Excerpt:
▼▼▼
An important step in the emotional healing of employees who worked at Empire Blue Cross and Blue Shield's World Trade Center headquarters took place in the week after the Sept. 11 terrorist attacks against the United States.

It was then that the company held three meetings for its employees — in the New York City boroughs of Queens and the Bronx as well as in suburban Secaucus, NJ.

“Those who needed individual counseling received it,” said company spokeswoman Soraya Rodriguez, whose office was on the 29th floor of One World Trade Center, where the company occupied 10 floors interspersed between the 17th and 31st floors. “People needed to touch and feel and hug. Many employees saw each other for the first time since the [attack].”

Employees have had to deal with nine of their fellow workers remaining missing and who are presumed dead. Empire had 1,914 people working at the World Trade Center. Three employees remain hospitalized.

“You've seen a sense of putting on the boots and moving ahead,” Rodriguez said. “For some of the folks, it was a personal thing to move ahead.”

An employee message hotline, which featured news provided by CEO Michael A. Stocker, kept workers updated on the status of the missing and hospitalized. He told listeners that the meetings would include news regarding the company's recovery, counseling and plans for getting staff back to work.

“Within hours [of the attack], we had phone hookups because the priority was to communicate,” Rodriguez said. “An Albany [NY] center kicked in immediately, and it served as a first command center. Employees could call in and report their status. Even between [the time when the two planes hit the Twin Towers] many systems were transferred to Albany, and they were asked to make sure all redundancy was intact.”
▲▲▲
Records supplied:
▼▼▼
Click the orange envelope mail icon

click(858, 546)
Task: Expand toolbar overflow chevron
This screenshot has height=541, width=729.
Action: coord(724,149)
▲▲▲
Actions to take:
[1] Print the part of the Empire Blue Cross article from "An important step" to "the United States.".
[2] Carry on the Empire Blue Cross article, starting right after its final sentence.
The items have nothing to do with the Empire Blue Cross article and stand apart from it.

Answers given:
[1]
An important step in the emotional healing of employees who worked at Empire Blue Cross and Blue Shield's World Trade Center headquarters took place in the week after the Sept. 11 terrorist attacks against the United States.

[2]
The company's site in Melville, NY, a suburb 30 miles east of New York City on Long Island, has been named as the temporary headquarters, including the marketing department.

“We have some 500 out of [the 1,914 workers] reassigned between Melville and other sites,” Rodriguez said. “There's about 200 working from home with laptops dialing in. The 1,200 non-reassigned workers are getting approvals to work from home until we find sites for them. Most have expressed a need to come back to work.”

Human resources and IT functions were at the World Trade Center. Core operations not at that location include customer service and claims processing. Most of those two operations are in Melville and the upstate New York communities of Albany and Middletown.

“[Melville] was an existing site that was a customer service center not filled to capacity,” she said.

Rodriguez described the event as “transparent” for customers.

“Dial-up was hard for anybody in the first few days [because of] the volume,” she said. “There was some difficulty reported in submitting claims in the first few days. For hospitals and physicians, there were no disruptions from their standpoint since they are electronically driven and since data centers are at other sites.”